About this task: Repeat all of the entries, please, keeping each line exact.

The records:
┄┄┄┄┄┄

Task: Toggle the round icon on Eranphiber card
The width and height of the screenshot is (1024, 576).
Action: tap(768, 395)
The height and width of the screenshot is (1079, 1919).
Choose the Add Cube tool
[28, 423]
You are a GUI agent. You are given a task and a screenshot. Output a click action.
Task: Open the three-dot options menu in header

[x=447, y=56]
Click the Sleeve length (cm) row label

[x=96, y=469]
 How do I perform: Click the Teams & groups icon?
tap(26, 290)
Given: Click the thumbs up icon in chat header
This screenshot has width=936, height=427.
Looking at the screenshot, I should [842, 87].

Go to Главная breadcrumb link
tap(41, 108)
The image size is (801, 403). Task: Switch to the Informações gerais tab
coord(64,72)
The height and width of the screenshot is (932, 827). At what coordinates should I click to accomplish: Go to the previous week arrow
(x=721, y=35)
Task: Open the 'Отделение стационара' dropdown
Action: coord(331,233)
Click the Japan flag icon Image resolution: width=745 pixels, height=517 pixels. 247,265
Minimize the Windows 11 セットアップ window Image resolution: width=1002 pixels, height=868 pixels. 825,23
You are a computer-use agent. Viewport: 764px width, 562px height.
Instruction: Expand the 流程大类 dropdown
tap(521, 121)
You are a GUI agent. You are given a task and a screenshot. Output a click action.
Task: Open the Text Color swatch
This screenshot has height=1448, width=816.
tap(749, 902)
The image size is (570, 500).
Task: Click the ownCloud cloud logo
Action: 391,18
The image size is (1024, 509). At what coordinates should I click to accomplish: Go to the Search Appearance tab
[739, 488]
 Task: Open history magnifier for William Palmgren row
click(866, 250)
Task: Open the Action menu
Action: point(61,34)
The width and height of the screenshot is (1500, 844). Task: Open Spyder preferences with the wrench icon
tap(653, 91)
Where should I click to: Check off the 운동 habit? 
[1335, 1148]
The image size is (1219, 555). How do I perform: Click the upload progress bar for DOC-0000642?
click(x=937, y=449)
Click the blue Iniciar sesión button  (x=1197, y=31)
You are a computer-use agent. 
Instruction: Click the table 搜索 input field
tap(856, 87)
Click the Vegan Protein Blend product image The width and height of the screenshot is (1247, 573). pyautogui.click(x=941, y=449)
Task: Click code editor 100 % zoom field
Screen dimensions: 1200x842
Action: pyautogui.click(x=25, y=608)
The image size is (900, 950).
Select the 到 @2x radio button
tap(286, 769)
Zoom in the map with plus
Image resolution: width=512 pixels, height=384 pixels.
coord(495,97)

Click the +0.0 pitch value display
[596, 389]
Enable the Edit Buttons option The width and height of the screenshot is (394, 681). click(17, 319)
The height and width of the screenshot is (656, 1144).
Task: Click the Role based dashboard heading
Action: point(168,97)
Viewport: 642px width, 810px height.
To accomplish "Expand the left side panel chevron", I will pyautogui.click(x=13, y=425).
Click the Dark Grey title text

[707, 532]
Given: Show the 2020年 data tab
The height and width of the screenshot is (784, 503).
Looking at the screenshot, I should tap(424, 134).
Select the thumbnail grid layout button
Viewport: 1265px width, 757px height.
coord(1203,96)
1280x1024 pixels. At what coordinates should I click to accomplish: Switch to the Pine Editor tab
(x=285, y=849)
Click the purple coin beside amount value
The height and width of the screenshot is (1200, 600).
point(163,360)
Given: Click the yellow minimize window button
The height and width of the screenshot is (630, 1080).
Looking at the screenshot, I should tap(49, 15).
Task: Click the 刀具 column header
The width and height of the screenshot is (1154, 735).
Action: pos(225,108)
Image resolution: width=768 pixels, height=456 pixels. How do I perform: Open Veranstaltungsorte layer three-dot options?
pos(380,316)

┄┄┄┄┄┄

Worked solution:
Task: Toggle the round icon on Eranphiber card
The width and height of the screenshot is (1024, 576).
Action: tap(768, 395)
The height and width of the screenshot is (1079, 1919).
Choose the Add Cube tool
[28, 423]
You are a GUI agent. You are given a task and a screenshot. Output a click action.
Task: Open the three-dot options menu in header

[x=447, y=56]
Click the Sleeve length (cm) row label

[x=96, y=469]
 How do I perform: Click the Teams & groups icon?
tap(26, 290)
Given: Click the thumbs up icon in chat header
This screenshot has width=936, height=427.
Looking at the screenshot, I should [842, 87].

Go to Главная breadcrumb link
tap(41, 108)
The image size is (801, 403). Task: Switch to the Informações gerais tab
coord(64,72)
The height and width of the screenshot is (932, 827). At what coordinates should I click to accomplish: Go to the previous week arrow
(x=721, y=35)
Task: Open the 'Отделение стационара' dropdown
Action: coord(331,233)
Click the Japan flag icon Image resolution: width=745 pixels, height=517 pixels. 247,265
Minimize the Windows 11 セットアップ window Image resolution: width=1002 pixels, height=868 pixels. 825,23
You are a computer-use agent. Viewport: 764px width, 562px height.
Instruction: Expand the 流程大类 dropdown
tap(521, 121)
You are a GUI agent. You are given a task and a screenshot. Output a click action.
Task: Open the Text Color swatch
This screenshot has height=1448, width=816.
tap(749, 902)
The image size is (570, 500).
Task: Click the ownCloud cloud logo
Action: 391,18
The image size is (1024, 509). At what coordinates should I click to accomplish: Go to the Search Appearance tab
[739, 488]
 Task: Open history magnifier for William Palmgren row
click(866, 250)
Task: Open the Action menu
Action: point(61,34)
The width and height of the screenshot is (1500, 844). Task: Open Spyder preferences with the wrench icon
tap(653, 91)
Where should I click to: Check off the 운동 habit? 
[1335, 1148]
The image size is (1219, 555). How do I perform: Click the upload progress bar for DOC-0000642?
click(x=937, y=449)
Click the blue Iniciar sesión button  (x=1197, y=31)
You are a computer-use agent. 
Instruction: Click the table 搜索 input field
tap(856, 87)
Click the Vegan Protein Blend product image The width and height of the screenshot is (1247, 573). pyautogui.click(x=941, y=449)
Task: Click code editor 100 % zoom field
Screen dimensions: 1200x842
Action: pyautogui.click(x=25, y=608)
The image size is (900, 950).
Select the 到 @2x radio button
tap(286, 769)
Zoom in the map with plus
Image resolution: width=512 pixels, height=384 pixels.
coord(495,97)

Click the +0.0 pitch value display
[596, 389]
Enable the Edit Buttons option The width and height of the screenshot is (394, 681). click(17, 319)
The height and width of the screenshot is (656, 1144).
Task: Click the Role based dashboard heading
Action: point(168,97)
Viewport: 642px width, 810px height.
To accomplish "Expand the left side panel chevron", I will pyautogui.click(x=13, y=425).
Click the Dark Grey title text

[707, 532]
Given: Show the 2020年 data tab
The height and width of the screenshot is (784, 503).
Looking at the screenshot, I should tap(424, 134).
Select the thumbnail grid layout button
Viewport: 1265px width, 757px height.
coord(1203,96)
1280x1024 pixels. At what coordinates should I click to accomplish: Switch to the Pine Editor tab
(x=285, y=849)
Click the purple coin beside amount value
The height and width of the screenshot is (1200, 600).
point(163,360)
Given: Click the yellow minimize window button
The height and width of the screenshot is (630, 1080).
Looking at the screenshot, I should tap(49, 15).
Task: Click the 刀具 column header
The width and height of the screenshot is (1154, 735).
Action: pos(225,108)
Image resolution: width=768 pixels, height=456 pixels. How do I perform: Open Veranstaltungsorte layer three-dot options?
pos(380,316)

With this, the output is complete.